-- Materials provided follows --

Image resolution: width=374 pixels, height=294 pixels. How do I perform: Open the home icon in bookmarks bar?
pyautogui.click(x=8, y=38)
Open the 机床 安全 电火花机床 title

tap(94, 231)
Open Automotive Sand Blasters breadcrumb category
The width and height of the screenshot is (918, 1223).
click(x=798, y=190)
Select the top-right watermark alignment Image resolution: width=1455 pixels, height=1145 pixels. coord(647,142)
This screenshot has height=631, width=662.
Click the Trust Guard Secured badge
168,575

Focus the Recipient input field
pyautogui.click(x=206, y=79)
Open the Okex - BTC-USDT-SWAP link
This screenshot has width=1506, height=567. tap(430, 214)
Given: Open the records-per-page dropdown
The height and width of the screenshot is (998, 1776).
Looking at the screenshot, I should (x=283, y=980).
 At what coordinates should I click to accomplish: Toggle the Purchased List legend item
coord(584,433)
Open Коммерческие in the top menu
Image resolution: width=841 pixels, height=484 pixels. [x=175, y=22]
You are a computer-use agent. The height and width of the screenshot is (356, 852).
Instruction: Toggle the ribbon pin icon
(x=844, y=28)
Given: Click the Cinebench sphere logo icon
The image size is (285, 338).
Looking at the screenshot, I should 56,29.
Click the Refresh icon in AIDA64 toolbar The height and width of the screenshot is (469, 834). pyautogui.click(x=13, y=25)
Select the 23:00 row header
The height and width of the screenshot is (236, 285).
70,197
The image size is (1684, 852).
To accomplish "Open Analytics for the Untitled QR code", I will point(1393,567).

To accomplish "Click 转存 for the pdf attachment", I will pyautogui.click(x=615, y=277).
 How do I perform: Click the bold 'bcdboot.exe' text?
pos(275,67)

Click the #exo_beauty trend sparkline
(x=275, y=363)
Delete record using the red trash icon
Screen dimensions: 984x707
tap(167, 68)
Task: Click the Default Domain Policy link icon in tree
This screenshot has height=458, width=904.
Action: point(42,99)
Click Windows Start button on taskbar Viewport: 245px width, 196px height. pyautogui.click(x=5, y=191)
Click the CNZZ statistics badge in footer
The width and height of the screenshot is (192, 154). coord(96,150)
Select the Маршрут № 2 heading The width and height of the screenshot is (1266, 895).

-- Materials provided concluded --

Exercise goal - Determine how many lines of the material include the string "Given". Output only that count.

Answer space - 2